_EXERCISE OBJECTIVE_: Search the records for the string "computer", then copy each line that has it.

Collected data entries
┏━━

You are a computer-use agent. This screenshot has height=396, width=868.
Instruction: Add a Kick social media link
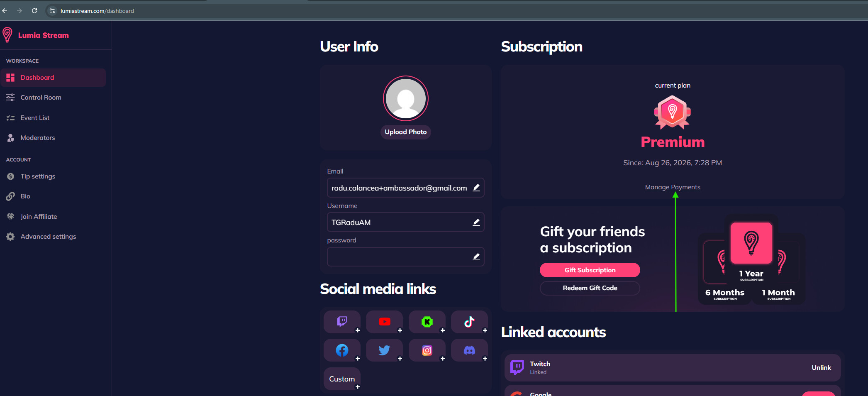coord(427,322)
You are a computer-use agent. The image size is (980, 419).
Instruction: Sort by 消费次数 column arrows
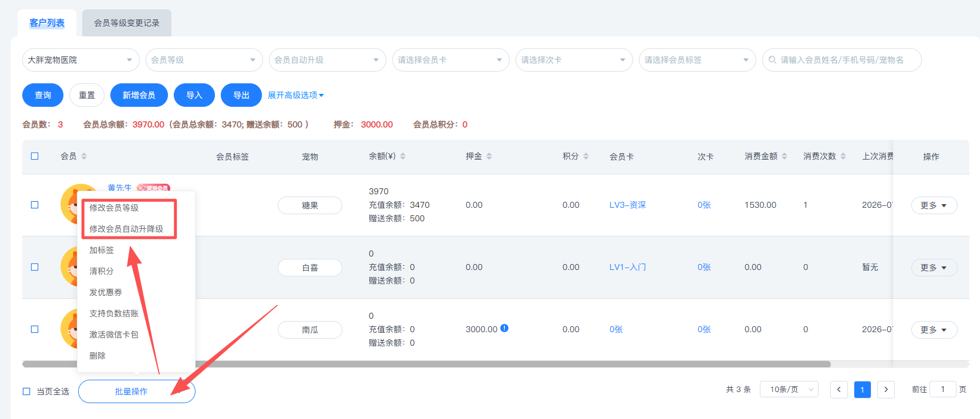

┗━━
┏━━

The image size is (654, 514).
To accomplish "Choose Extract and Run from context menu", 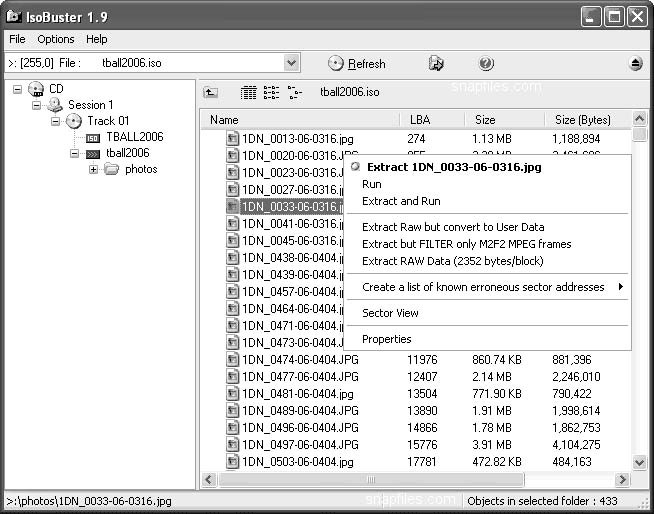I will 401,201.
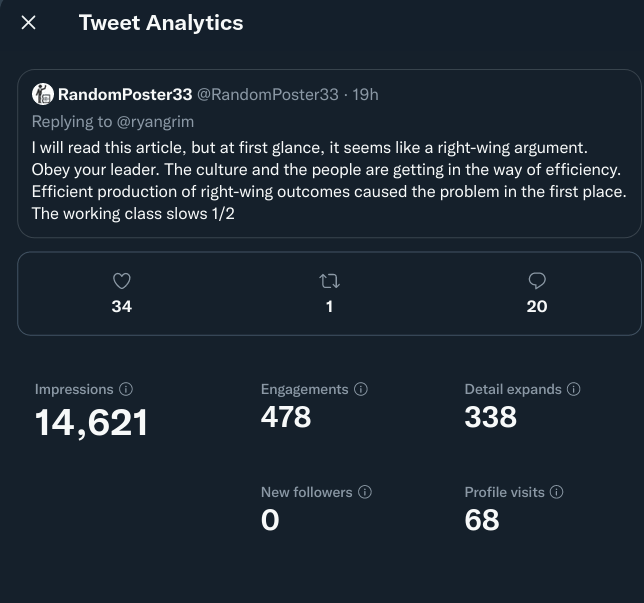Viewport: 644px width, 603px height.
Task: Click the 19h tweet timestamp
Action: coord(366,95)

┗━━
┏━━

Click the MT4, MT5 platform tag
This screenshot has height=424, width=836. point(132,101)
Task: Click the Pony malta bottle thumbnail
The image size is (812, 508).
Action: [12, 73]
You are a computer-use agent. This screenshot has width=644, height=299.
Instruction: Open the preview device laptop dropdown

┗━━

_RESULT FOR THIS TASK_:
You are a computer-use agent. This screenshot has height=396, width=868.
You are a computer-use agent. The image size is (980, 419).
You are a computer-use agent. This screenshot has width=644, height=299.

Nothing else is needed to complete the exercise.